F. Sionil Jose, whose works have been published in 24 languages, is also a bookseller, editor, publisher and founding president of the the PhilippinesÕ PEN Center. The foregoing is an excerpt from a speech delivered by Mr. Jose in Manila, Philippines.

Thursday, October 06, 2011

Monday, October 03, 2011

QUEZON PROVINCE: A HUMAN DEVELOPMENT DATA

QUEZON PROVINCE: A HUMAN DEVELOPMENT DATA


Recently I was given a copy of the Philippine Human Development Report 2008/2009. The book was published by the Human Development Network and the UN Development Programme. The analysis and perspectives brings an in depth analysis of Human Development of Philippine provinces.
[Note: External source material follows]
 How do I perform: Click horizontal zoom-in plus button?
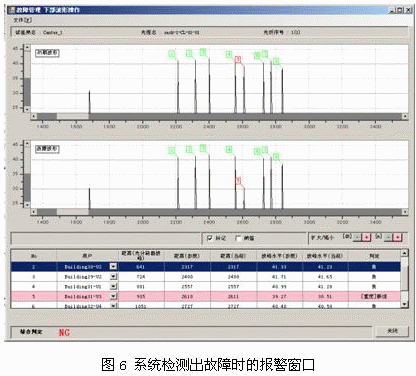(366, 237)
I made an extract of the report focusing on Quezon Province to benefit the students, researchers, faculty, Quezonians and friends of Quezon Province. The data will bring you enlightenment as well as righteous anger. I will be remiss on my civic duty if I will not inform you on what is happening in Quezon Province. It is but proper first to give thanks to the Human Development Network headed by Arsenio M. Balisacan for the data. Though their research was dated 2006 the relevance is unquestionable. 

NOW HERE ARE THE HUMAN DEVELOPMENT DATA OF QUEZON PROVINCE

I. LIFE EXPECTANCY

A long and healthy life is proxied by achievements in life expectancy at birth.
The average Quezonians are expected to live 67.5 years.
The longest among Filipinos are those born in la Union who are expected to live 74.6 years while those born in Tawi-Tawin have the shortest at 53.4 years old.

II. KNOWLEDGE
The knowledge are measured as a weighted average of the high school graduate ratio and the basic education enrollment rate.
Quezon province high school graduate ratio is only 48%. Fellow CALABARZON province Cavite has 73.7% while Laguna has 72.5%. The percentage shows that there is a high dropped out rate in Quezon Province.

STANDARD OF LIVING

III. PER CAPITA INCOME.
The per capita income in Quezon Province is P16,827. Fellow CALABARZON, Laguna is P30,838, Batangas is P23,465.


IV. HUMAN DEVELOPMENT INDEX
In a summary the measure of human development that seeks to measure the average achievement are in three basic dimensions of human development: a long and healthy life, knowledge and a decent standard of living. Quezon was ranked number 58 out of 77 provinces. Let us see the comparative data:
Rank   Province
2         Rizal
3        Cavite
5        Laguna
15      Batangas
58      Quezon

If Quezon Province was a country, how would it fare against other countries in Human Development Index?
HDI     Province/Country
0.684   Quezon
0.684    Tajikistan
0.670    South Africa
0.646    Morocco
0.634    Namibia

Human Poverty Index

Poverty incidence is a general measure of well being. It is defined as the proportion whose income falls below a specified poverty line. The poverty line is the amount of money just sufficient to meet a person’s most basic food and nonfood needs.

RECORDED HISTORY OF POVERTY INCIDENCE IN QUEZON PROVINCE
Year       %
2006     43.7
2003     32.3
2000     28.6
1997     30.3

From the above record, it is very clear that the incidence of poverty in Quezon Province is on upward trajectory. This only means that 43.7% of Quezonians are having difficulty of meeting his most basic food and nonfood needs.

Now let us compare the data with our neighbor, Batangas.

RECORDED HISTORY OF POVERTY INCIDENCE IN BATANGAS PROVINCE
Year     %
2006    23.3
2003    25.6
2000    14.9
1997    17.4

Though the poverty index is also increasing in Batangas, the 23.3% is still much lower to Quezon’s 43.7%..

Conclusions:

Quezonians born in 2006 are expected to live 67.5 years.

In terms of Human Development Index, Quezon Province is ranked number 58 in the country, the lowest in CALABARZON. Laguna is number 5 while Batangas is 15.

Our per capita income is the lowest in the CALABARZON contributing to the highest poverty Incidence of 43.7%. Laguna has 9% incidence while Batangas has 23.3%.

Our Human Development Index is comparable to Tajikistan.

The people of Quezon Province is on a downward slide in terms of income and upward swing in terms of poverty, It is time for the Quezonians to help the province in every way and anyway they can. We are just a statistics away from Namibia.